Année après année, je me suis exprimé dans cette même enceinte pour défendre la population syrienne, et en particulier les millions de Syriens qui, au cours de 14 ans de conflit, ont été contraints de fuir leurs foyers. Environ 13 millions d’entre eux sont toujours déracinés, dont cinq millions de réfugiés hors de Syrie.
Année après année, j’ai également appelé à un soutien fort en faveur des pays qui ont accueilli des réfugiés syriens, tels que le Liban, la Jordanie, la Türkiye et d’autres qui, malgré la diminution des aides internationales, ont tenu leurs engagements de fournir protection et assistance aux réfugiés dans le cadre du programme dit 3RP, jusqu’à ce qu’ils puissent rentrer chez eux en toute sécurité et de leur plein gré.
Et le 8 décembre dernier, le retour au pays est devenu envisageable.
Depuis, plus d’un million de Syriens sont déjà rentrés chez eux : 350 000 depuis les pays voisins ainsi que de nombreux déplacés internes. Avec l’arrivée du printemps, la fin du ramadan et la fin de l’année scolaire qui approchent, nous nous attendons à ce que beaucoup d’autres les suivent. Nos dernières enquêtes montrent que 80% des réfugiés espèrent rentrer un jour, et que 27% ont l’intention de le faire dans l’année à venir. Ce dernier pourcentage a grimpé en flèche ces dernières semaines.
Dans la stratégie opérationnelle sur les retours publiée par le HCR en février – désormais intégrée dans un plan d’action plus large des Nations Unies – nous estimons que jusqu’à 3,5 millions de Syriens, déplacés internes et réfugiés, pourraient rentrer dans les mois à venir.
Soyons clairs : le HCR ne promeut pas les retours. De fait, il est important que tous les pays accueillant des réfugiés syriens adoptent une approche réfléchie. Il est trop tôt pour lever les mesures de protection, et je me réjouis de la position actuelle de nombreux États membres de l’UE et de la Commission européenne en ce sens.
Il faut au contraire permettre aux réfugiés syriens de se rendre dans leur pays d’origine sans craindre de perdre leur statut légal, l’accès à leurs droits et le soutien dont ils bénéficient dans les pays d’asile. Cela les aidera à prendre des décisions éclairées quant à leur retour définitif.

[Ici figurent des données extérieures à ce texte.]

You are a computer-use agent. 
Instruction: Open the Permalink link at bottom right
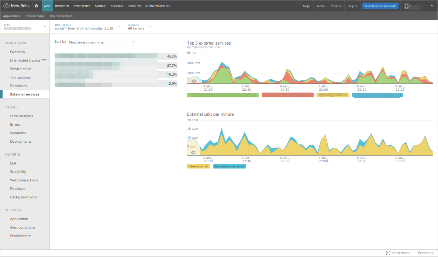tap(426, 253)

Mais le fait est que de nombreux Syriens choisissent d’ores et déjà de rentrer. Et nous devons les soutenir en leur fournissant des informations, des documents officiels, un moyen de transport et de petites aides financières.

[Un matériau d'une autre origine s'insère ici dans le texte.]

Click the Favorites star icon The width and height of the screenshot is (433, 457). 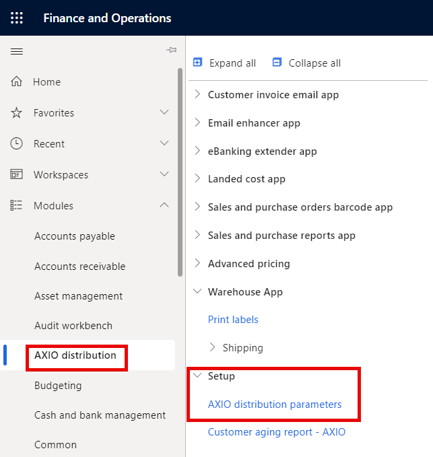17,113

Le défi le plus important et le plus urgent consiste toutefois à rendre ces retours durables.
Comment faire en sorte qu’une fois rentrées dans leur région d’origine, ces personnes disposent d’un minimum vital : logement, électricité, eau, assainissement, éducation, travail – en un mot : d’opportunités – pour envisager un avenir pour elles-mêmes et leur famille dans leur pays ?

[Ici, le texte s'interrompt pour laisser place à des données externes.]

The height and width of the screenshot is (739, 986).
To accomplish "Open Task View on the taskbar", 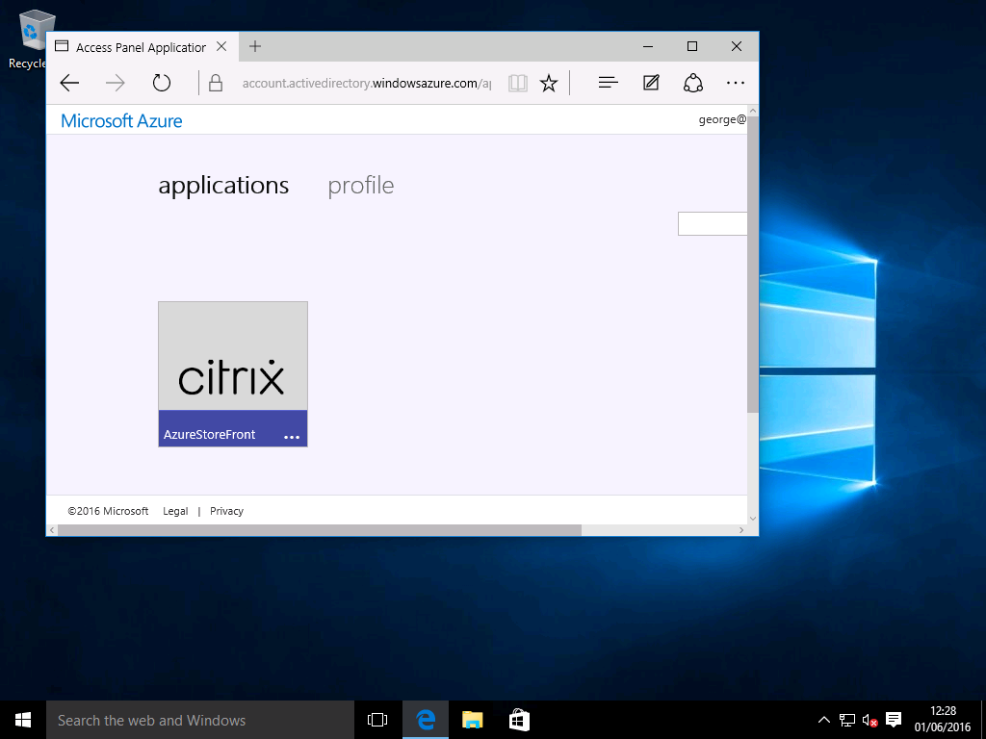I will pos(377,720).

Comment s’assurer qu’ils sont en sécurité, que leurs droits sont respectés ? Car sans sécurité, il n’y aura pas d’avenir.
Mais si nous ne parvenons pas à les aider à rester en Syrie, ne nous y trompons pas : les conséquences seront désastreuses. Non seulement les retours prendront fin, mais ceux qui sont déjà rentrés (et probablement beaucoup d’autres) repartiront.
Et ils ne resteront pas dans la région.
Les annonces de l’UE et d’autres donateurs, qui ont déjà été faites et qui, espérons-le, se poursuivront, sont très, très importantes. Mais parallèlement, la priorité donnée aux questions de sécurité au détriment de l’aide fait l’objet de nombreuses discussions ces jours-ci dans les pays européens et ailleurs.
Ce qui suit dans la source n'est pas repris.